La Commission des finances du Sénat a voté, mardi 4 mai dans la soirée, en faveur du plan d’aide d’urgence français à la Grèce. Ce dispositif, composé de prêts bilatéraux d’un montant total de 16,8 milliards d’euros sur trois ans, dont 3,9 milliards en 2010, devrait être adopté par le Sénat jeudi. Il l’a déjà été par l’Assemblée nationale dans la nuit de lundi à mardi.
A la faveur de l’examen de ce dispositif, la Commission des finances entend faire passer un message : "La crise grecque est un révélateur. Elle doit vraiment nous persuader que nous avons, en France, le dos au mur", assurent son président, Jean Arthuis et de son rapporteur général, Philippe Marini. Non pas, selon eux, que la France soit menacée, dans l’immédiat tout du moins, de subir une pression des marchés financiers comme l’a connue la Grèce. Son déficit public, son endettement et le niveau de la croissance de son économie (le PIB) ne sont pas de même ampleur.
Pour autant "il faut bien avoir conscience", relève Philippe Marini, "que la limite de soutenabilité de la dette est plus vite atteinte aujourd’hui dès lors que la croissance plafonne et que les déficits que l’on pouvait se payer avec 4 % à 5 % de croissance, on ne peut plus se les payer avec une croissance à 1 % ou 1,5 %".
"UN RISQUE ÉNORME, SYSTÉMIQUE"
La croissance attendue cette année en France devrait osciller entre 1,3 % ou 1,5 %, selon les estimations. Les prévisions de déficit public portent sur 8,2 % du PIB, après un déficit de 7,9 % en 2009. L’endettement public devrait atteindre 83,2 % du PIB, contre 77,4 % en 2009. "Tout cela veut dire que l’on ne peut plus continuer à faire ce que l’on a fait depuis des années, c’est-à-dire ne jamais tenir nos engagements sur le déficit et la dette", poursuit Philippe Marini. "Le cas grec nous montre que si, à partir d’aujourd’hui, on estime pouvoir continuer comme cela, on prend un risque énorme, systémique."
"Il faut franchir une étape qualitative décisive à la faveur du cas grec", renchérit Jean Arthuis. En a-t-on pris le chemin ? "Oui", estiment MM. Arthuis et Marini. Mais à la question de savoir sur quoi repose ce sentiment, ils se contentent d’évoquer une "prise de conscience".

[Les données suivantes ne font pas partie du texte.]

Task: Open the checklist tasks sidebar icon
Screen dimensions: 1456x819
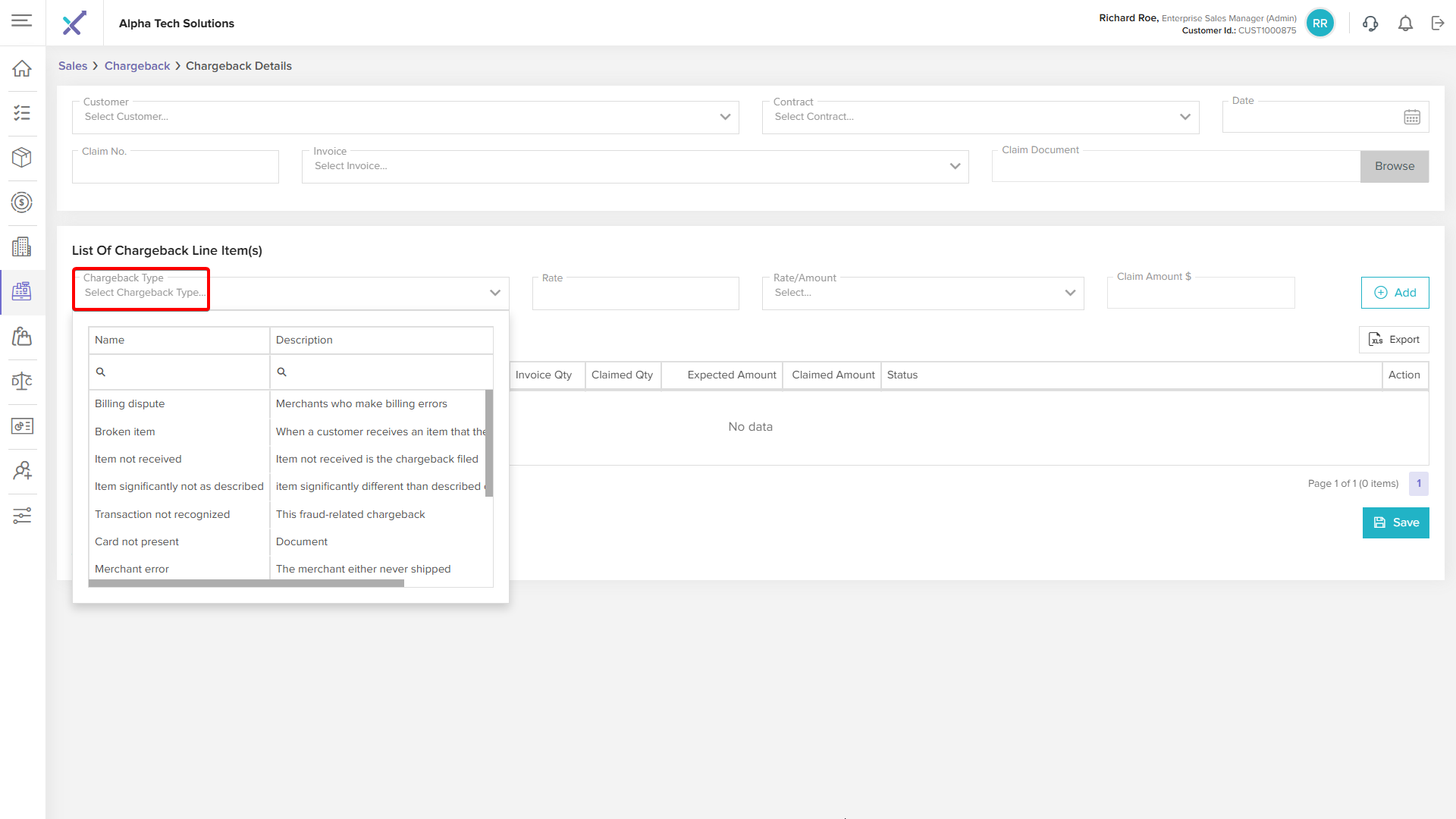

C’est le projet de loi de finances pour 2011, actuellement en cours de construction, qui devra en témoigner. Il va devoir acter que la France tient son engagement de ramener son déficit public à 6 % du PIB. Des données un peu plus précises que de simples engagements doivent être communiquées à la Commission européenne début juin. Et un débat d’orientation budgétaire aura lieu au Parlement fin juin, début juillet. Auparavant, une Conférence sur les déficits, convoquée à l’initiative du président de la République, doit se tenir le 20 mai. Un premier rendez-vous avait déjà eu lieu en janvier. Il s’agit d’essayer de tracer de nouvelles règles de gouvernance.
"L’ÉDICTION DE RÈGLES EST PARFOIS UN AVEU D’INCAPACITÉ À FAIRE"
L’idée de mettre en place une "règle d’équilibre" des comptes publics a notamment été avancée par Nicolas Sarkozy. Un groupe de travail, présidé par Michel Camdessus, l’ancien directeur général du Fonds monétaire international (FMI), a été chargé d’y réfléchir.
"Imposer des normes, une discipline, c’est bien, mais une volonté et une capacité à mettre en œuvre cela paraît plus essentiel, car ce qui compte c’est le contenu, pas le contenant", estime toutefois Philippe Marini. "L’édiction d’une norme, cela peut rassurer les marchés… momentanément. Mais si la culture n’est pas à la rigueur, on peut mettre en place toutes les règles que l’on veut. L’édiction de règles est parfois un aveu d’incapacité à faire, cela donne bonne conscience", ajoute Jean Arthuis.
Aux yeux du président et du rapporteur général de la Commission des finances du Sénat, l’urgence serait plutôt à "la mise en place de règles de procédure". "Il faut ainsi que toute discussion sur une disposition qui modifie le solde (l’équilibre recettes-dépenses) se passe dans le cadre de l’examen du projet de finances ou du projet de loi des finances de la sécurité sociale", avancent-ils.